_Aim_: Please rewrite the material below, changing every "Task" to "Instruction" and keeping everything else the same. Leave the pictures out of your answer.

+-------+

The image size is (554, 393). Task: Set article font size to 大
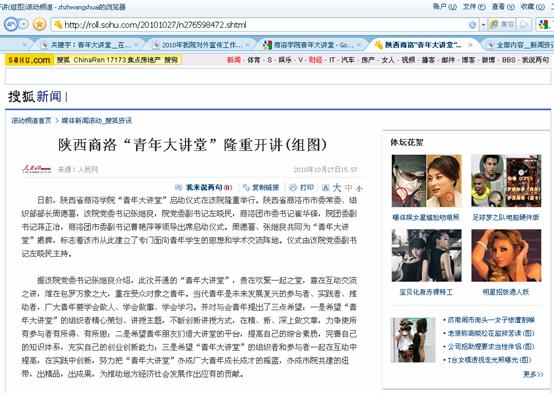(x=337, y=188)
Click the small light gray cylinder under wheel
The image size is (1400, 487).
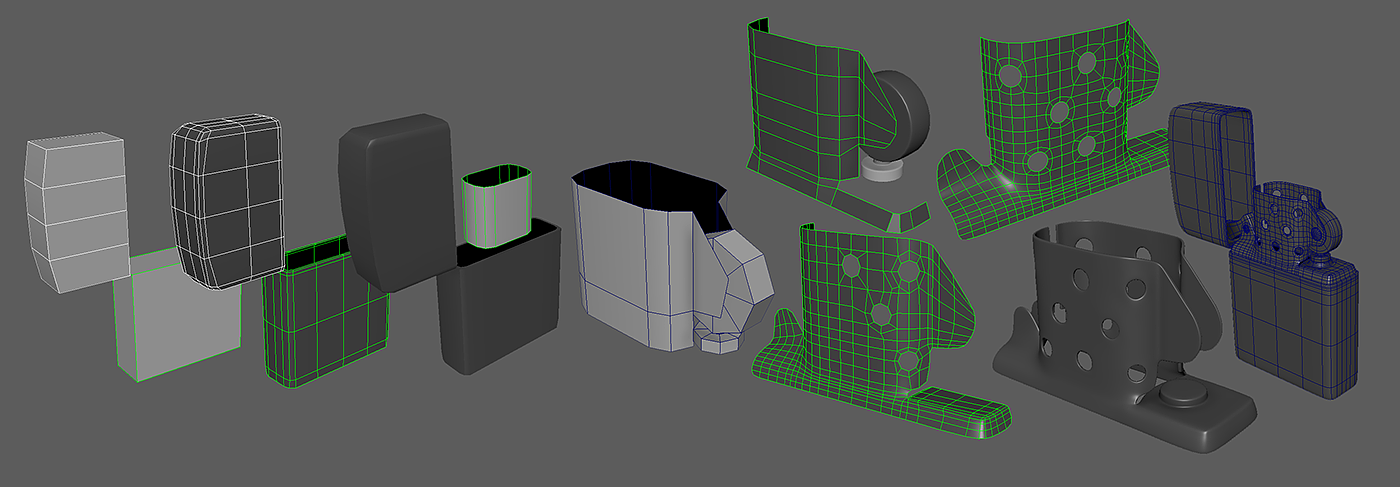pyautogui.click(x=883, y=171)
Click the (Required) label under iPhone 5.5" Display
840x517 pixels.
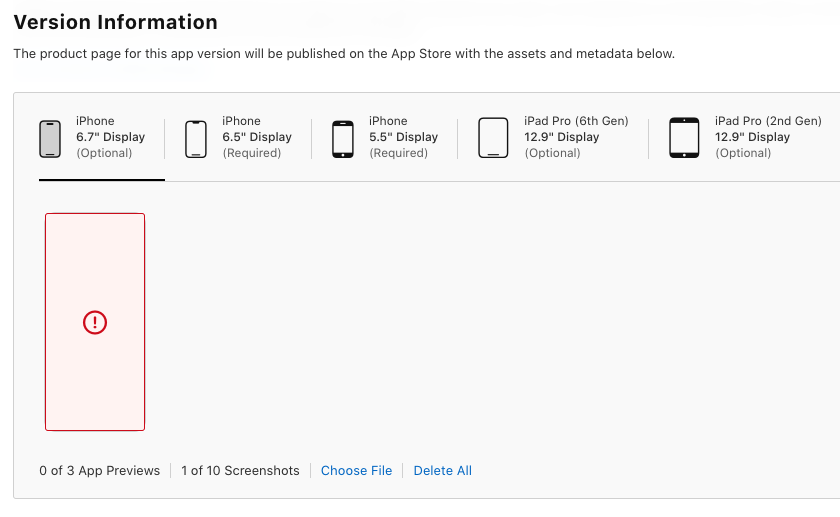click(x=398, y=153)
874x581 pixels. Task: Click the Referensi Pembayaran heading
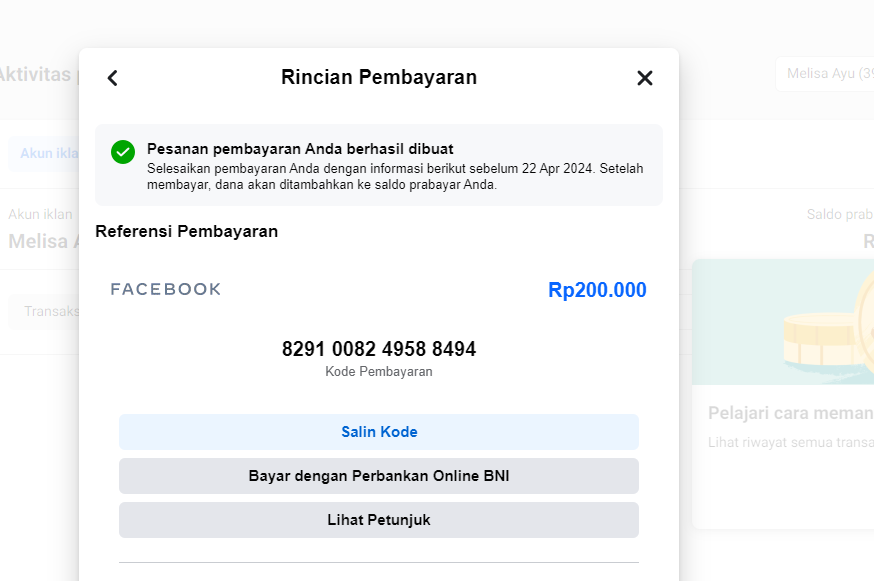(186, 231)
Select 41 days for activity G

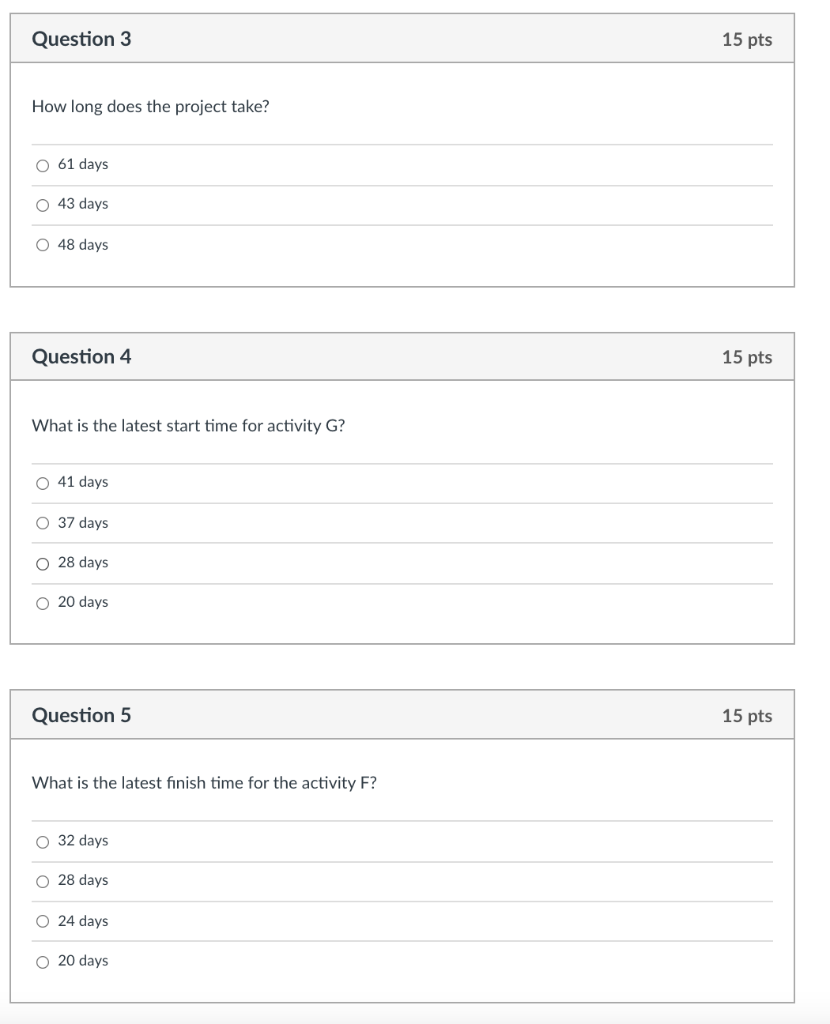tap(42, 483)
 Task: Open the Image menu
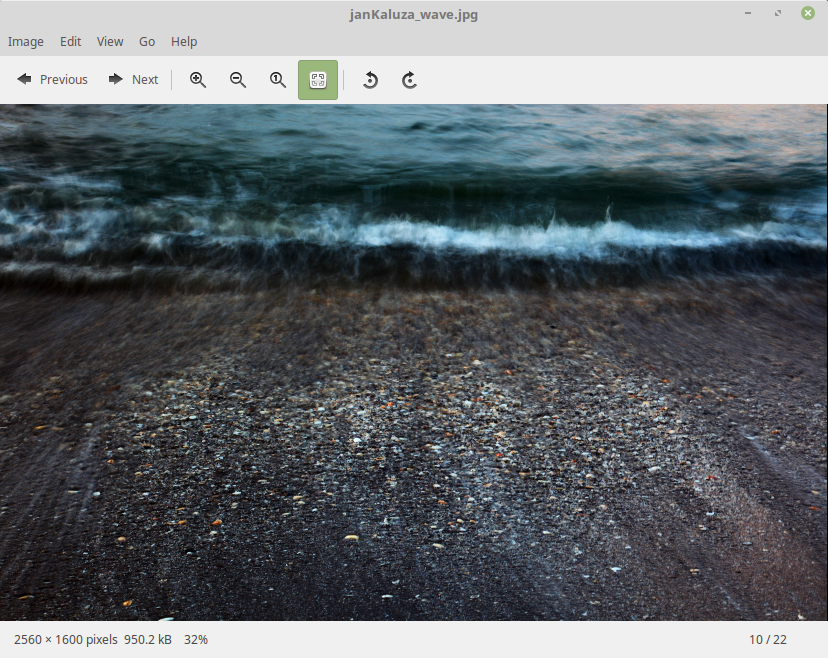pyautogui.click(x=26, y=41)
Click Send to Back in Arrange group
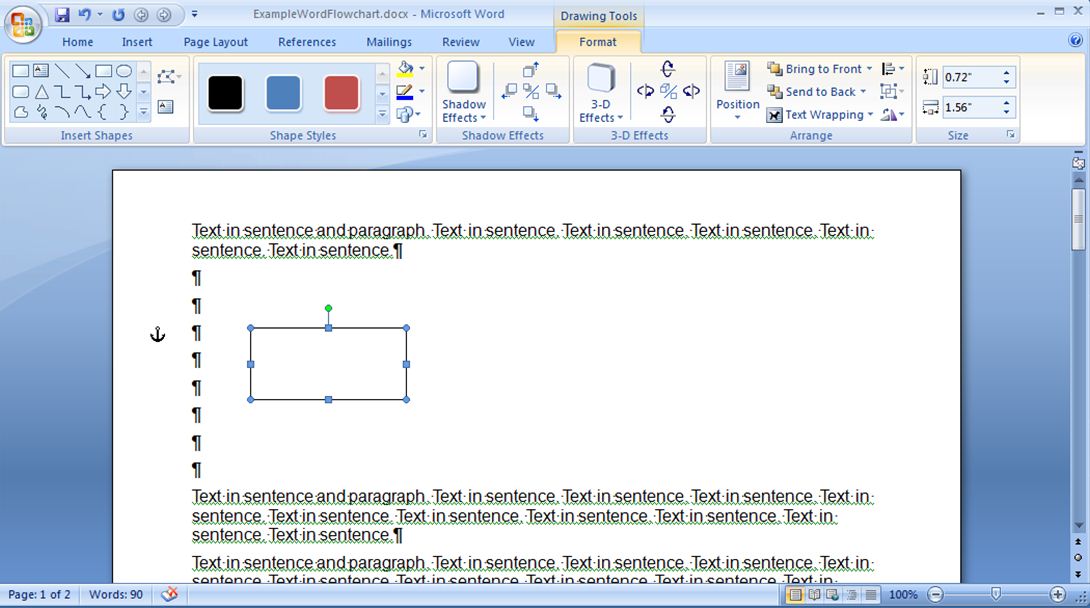1090x608 pixels. (x=812, y=91)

+-------+

_Written answer_:
The image size is (554, 393). Instruction: Set article font size to 大
(x=337, y=188)
Click the small light gray cylinder under wheel
The image size is (1400, 487).
pyautogui.click(x=883, y=171)
Click the (Required) label under iPhone 5.5" Display
840x517 pixels.
click(x=398, y=153)
874x581 pixels. Instruction: Click the Referensi Pembayaran heading
(186, 231)
Select 41 days for activity G

tap(42, 483)
 Instruction: Open the Image menu
pyautogui.click(x=26, y=41)
Click Send to Back in Arrange group
1090x608 pixels. (x=812, y=91)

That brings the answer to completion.